### MATERIAL TO PROCESS
_ _ _ _ _ _ _
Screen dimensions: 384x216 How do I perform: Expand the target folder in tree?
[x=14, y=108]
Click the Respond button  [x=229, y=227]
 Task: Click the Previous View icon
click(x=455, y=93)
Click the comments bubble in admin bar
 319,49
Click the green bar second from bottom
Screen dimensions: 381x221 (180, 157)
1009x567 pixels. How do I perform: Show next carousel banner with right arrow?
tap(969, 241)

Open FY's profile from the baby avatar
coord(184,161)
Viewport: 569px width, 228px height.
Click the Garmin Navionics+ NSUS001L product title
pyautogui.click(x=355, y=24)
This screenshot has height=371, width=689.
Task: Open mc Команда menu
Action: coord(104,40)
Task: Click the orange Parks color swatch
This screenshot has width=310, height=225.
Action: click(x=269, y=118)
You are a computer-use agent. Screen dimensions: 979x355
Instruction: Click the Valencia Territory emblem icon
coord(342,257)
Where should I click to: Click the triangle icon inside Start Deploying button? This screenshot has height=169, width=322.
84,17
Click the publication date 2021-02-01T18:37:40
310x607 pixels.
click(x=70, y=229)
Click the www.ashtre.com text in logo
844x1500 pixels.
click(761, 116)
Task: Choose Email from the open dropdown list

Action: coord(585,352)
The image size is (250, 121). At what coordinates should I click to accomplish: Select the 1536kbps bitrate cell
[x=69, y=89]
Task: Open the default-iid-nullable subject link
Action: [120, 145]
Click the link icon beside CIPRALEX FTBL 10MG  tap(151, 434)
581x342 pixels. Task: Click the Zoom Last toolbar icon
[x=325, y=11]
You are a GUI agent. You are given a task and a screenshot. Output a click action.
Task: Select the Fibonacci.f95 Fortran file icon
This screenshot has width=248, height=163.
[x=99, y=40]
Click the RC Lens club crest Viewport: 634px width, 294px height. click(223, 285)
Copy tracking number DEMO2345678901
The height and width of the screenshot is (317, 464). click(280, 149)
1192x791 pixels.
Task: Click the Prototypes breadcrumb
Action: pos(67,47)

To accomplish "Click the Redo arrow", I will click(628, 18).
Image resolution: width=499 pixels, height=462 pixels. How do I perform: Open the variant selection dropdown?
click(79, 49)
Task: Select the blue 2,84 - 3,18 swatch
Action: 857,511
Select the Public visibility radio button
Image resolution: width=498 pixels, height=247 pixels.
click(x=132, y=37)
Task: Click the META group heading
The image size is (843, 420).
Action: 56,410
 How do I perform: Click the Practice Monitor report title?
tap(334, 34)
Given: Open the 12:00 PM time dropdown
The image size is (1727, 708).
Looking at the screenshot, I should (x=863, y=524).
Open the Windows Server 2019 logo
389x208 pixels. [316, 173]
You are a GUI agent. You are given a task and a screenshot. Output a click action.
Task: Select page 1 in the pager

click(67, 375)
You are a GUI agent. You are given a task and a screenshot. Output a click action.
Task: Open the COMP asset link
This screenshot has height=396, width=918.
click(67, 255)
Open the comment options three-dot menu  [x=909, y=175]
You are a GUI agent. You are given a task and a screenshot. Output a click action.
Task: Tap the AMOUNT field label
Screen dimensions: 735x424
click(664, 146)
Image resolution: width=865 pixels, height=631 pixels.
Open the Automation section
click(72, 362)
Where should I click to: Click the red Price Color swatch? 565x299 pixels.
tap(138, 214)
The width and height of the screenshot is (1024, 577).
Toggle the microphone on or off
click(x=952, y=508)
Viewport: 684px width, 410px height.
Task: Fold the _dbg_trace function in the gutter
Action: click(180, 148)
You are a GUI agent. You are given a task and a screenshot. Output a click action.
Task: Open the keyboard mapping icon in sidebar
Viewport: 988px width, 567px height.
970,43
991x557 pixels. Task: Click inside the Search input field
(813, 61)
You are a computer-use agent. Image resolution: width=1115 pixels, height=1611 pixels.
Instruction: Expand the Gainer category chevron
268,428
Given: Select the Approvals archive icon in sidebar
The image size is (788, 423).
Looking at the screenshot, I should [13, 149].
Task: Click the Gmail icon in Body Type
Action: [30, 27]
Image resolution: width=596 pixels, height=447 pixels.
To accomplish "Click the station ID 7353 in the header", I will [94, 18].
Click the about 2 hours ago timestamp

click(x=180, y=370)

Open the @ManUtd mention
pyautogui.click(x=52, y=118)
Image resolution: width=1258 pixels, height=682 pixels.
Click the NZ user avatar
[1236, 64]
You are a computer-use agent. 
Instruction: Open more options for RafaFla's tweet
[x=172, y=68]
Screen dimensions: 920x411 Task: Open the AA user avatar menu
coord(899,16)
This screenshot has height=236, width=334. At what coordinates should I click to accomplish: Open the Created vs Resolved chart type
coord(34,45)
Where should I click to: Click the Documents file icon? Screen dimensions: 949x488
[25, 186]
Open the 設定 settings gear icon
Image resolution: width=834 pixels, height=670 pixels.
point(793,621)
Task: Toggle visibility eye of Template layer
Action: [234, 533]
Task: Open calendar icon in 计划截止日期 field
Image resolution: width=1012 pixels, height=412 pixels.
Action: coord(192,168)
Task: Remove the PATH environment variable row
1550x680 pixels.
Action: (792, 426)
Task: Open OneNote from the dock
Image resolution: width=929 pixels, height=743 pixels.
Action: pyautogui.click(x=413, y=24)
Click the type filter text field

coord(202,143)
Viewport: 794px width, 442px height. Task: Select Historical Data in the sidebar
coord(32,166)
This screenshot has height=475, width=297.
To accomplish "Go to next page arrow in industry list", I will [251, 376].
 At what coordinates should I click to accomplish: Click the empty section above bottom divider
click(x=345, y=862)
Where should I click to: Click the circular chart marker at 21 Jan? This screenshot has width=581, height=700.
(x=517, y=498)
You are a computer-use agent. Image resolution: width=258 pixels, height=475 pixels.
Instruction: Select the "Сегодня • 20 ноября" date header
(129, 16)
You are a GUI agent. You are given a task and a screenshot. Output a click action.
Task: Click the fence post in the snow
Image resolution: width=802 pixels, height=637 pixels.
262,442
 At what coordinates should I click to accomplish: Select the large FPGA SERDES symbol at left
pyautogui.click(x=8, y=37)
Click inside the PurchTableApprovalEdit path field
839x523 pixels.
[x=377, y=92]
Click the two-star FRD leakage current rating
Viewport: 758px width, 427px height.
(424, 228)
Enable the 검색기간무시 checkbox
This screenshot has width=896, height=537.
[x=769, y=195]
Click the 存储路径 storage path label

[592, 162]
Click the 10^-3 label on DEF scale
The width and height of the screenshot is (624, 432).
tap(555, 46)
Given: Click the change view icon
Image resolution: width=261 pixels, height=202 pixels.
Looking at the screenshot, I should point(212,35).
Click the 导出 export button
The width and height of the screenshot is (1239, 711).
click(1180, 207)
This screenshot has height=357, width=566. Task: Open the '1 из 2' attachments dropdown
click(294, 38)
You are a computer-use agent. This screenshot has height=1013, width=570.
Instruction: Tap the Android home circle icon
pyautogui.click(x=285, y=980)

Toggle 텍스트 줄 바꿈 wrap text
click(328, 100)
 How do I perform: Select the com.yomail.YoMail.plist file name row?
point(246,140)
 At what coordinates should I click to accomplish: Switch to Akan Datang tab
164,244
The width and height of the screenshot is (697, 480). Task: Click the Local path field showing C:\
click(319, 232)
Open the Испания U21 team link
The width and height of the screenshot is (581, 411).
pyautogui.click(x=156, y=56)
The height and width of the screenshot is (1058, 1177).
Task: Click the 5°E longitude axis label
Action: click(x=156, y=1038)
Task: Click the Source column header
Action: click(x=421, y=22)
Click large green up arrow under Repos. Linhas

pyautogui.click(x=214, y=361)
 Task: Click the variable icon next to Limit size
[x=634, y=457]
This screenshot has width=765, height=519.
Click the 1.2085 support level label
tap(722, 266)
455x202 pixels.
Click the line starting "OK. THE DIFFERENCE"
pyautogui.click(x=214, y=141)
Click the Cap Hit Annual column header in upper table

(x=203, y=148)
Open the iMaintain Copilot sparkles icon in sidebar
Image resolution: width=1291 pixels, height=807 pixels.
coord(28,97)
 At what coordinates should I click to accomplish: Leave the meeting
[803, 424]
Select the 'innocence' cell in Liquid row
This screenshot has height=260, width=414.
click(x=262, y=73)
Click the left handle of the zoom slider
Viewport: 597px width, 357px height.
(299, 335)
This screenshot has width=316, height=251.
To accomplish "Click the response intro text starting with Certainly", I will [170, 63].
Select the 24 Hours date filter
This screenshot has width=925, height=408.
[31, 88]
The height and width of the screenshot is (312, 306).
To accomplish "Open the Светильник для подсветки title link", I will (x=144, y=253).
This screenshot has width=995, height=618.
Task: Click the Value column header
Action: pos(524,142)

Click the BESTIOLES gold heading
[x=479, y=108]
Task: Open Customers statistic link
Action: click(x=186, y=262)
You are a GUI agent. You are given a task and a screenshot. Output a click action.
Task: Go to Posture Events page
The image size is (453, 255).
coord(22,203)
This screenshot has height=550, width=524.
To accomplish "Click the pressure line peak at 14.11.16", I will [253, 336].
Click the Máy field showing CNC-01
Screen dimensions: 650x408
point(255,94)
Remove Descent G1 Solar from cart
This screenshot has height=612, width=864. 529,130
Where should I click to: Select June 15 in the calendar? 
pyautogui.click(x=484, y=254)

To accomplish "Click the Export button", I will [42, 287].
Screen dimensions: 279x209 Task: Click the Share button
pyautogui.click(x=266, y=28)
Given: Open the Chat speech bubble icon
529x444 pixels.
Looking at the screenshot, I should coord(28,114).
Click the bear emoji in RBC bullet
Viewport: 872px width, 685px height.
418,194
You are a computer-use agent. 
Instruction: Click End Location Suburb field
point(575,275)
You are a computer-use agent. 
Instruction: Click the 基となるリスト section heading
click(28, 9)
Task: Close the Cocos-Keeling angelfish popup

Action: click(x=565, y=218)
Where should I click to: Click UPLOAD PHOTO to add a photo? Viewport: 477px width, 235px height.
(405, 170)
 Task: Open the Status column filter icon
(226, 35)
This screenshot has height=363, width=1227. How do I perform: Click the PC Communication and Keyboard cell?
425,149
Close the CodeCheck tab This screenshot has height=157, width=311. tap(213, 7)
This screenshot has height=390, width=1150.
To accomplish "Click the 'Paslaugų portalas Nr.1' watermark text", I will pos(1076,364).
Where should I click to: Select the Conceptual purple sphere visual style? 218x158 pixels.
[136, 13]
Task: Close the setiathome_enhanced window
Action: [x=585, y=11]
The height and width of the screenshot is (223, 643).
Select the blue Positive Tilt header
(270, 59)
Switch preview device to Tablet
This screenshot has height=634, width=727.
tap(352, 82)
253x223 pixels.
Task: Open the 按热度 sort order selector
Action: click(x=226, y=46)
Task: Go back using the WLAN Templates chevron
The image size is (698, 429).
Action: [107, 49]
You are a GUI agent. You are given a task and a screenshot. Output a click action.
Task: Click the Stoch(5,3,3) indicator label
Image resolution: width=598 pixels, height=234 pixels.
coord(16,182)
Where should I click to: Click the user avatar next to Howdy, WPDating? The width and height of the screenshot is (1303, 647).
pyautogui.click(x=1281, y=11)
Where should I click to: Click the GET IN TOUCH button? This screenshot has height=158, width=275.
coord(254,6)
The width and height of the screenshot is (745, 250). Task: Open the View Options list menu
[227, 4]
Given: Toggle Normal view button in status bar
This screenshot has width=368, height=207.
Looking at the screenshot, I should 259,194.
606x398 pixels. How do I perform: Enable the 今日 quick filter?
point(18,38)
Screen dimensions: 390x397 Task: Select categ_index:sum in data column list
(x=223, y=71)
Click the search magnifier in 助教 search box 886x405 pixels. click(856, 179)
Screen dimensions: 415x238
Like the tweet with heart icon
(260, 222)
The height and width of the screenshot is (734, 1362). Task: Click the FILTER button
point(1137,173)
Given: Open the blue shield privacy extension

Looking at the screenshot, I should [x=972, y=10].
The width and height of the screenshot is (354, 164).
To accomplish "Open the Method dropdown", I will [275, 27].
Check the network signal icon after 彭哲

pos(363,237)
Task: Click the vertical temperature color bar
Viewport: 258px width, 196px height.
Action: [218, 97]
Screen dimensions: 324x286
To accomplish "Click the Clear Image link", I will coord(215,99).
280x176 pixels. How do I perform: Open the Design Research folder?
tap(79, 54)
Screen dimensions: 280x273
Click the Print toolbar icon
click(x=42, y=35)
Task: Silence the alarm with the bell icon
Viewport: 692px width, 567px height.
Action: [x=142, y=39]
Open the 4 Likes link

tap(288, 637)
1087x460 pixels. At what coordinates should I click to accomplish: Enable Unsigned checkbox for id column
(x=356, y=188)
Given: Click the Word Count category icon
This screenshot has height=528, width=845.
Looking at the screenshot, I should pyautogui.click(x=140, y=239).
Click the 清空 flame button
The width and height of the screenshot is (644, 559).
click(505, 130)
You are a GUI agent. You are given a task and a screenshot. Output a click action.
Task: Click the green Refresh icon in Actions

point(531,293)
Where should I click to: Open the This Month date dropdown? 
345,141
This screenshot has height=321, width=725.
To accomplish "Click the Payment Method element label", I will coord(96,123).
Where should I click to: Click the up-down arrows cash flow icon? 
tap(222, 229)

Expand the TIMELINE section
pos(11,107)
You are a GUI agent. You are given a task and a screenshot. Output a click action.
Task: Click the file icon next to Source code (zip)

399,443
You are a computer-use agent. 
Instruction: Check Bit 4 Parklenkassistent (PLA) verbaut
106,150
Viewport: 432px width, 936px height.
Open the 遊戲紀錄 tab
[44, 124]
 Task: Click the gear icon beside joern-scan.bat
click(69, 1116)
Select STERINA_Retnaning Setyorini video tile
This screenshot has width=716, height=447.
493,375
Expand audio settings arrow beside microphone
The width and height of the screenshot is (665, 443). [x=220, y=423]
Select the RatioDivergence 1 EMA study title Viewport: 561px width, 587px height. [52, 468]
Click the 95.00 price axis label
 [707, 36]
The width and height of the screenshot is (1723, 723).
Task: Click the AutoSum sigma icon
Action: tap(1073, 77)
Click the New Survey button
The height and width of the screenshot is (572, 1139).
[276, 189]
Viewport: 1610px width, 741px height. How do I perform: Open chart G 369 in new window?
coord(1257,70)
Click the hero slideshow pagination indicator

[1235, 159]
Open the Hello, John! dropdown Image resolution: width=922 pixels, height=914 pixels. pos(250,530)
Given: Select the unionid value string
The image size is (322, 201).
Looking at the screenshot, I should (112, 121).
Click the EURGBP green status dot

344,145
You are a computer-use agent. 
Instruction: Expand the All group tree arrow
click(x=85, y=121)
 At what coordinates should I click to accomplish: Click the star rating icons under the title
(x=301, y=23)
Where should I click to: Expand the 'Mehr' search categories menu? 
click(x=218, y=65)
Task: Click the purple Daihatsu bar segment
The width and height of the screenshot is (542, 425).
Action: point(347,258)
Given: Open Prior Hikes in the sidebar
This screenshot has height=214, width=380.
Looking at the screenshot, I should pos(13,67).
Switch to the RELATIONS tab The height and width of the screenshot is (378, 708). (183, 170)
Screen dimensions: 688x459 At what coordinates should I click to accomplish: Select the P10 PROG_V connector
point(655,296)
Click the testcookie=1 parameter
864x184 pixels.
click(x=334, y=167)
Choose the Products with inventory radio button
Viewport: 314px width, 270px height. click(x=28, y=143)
_ _ _ _ _ _ _
Scan the listing above for the line that has "Click the type filter text field", then copy exactly from that line through the line that has "Click inside the PurchTableApprovalEdit".

Click the type filter text field

coord(202,143)
Viewport: 794px width, 442px height. Task: Select Historical Data in the sidebar
coord(32,166)
This screenshot has height=475, width=297.
To accomplish "Go to next page arrow in industry list", I will [251, 376].
 At what coordinates should I click to accomplish: Click the empty section above bottom divider
click(x=345, y=862)
Where should I click to: Click the circular chart marker at 21 Jan? This screenshot has width=581, height=700.
(x=517, y=498)
You are a computer-use agent. Image resolution: width=258 pixels, height=475 pixels.
Instruction: Select the "Сегодня • 20 ноября" date header
(129, 16)
You are a GUI agent. You are given a task and a screenshot. Output a click action.
Task: Click the fence post in the snow
Image resolution: width=802 pixels, height=637 pixels.
262,442
 At what coordinates should I click to accomplish: Select the large FPGA SERDES symbol at left
pyautogui.click(x=8, y=37)
Click inside the PurchTableApprovalEdit path field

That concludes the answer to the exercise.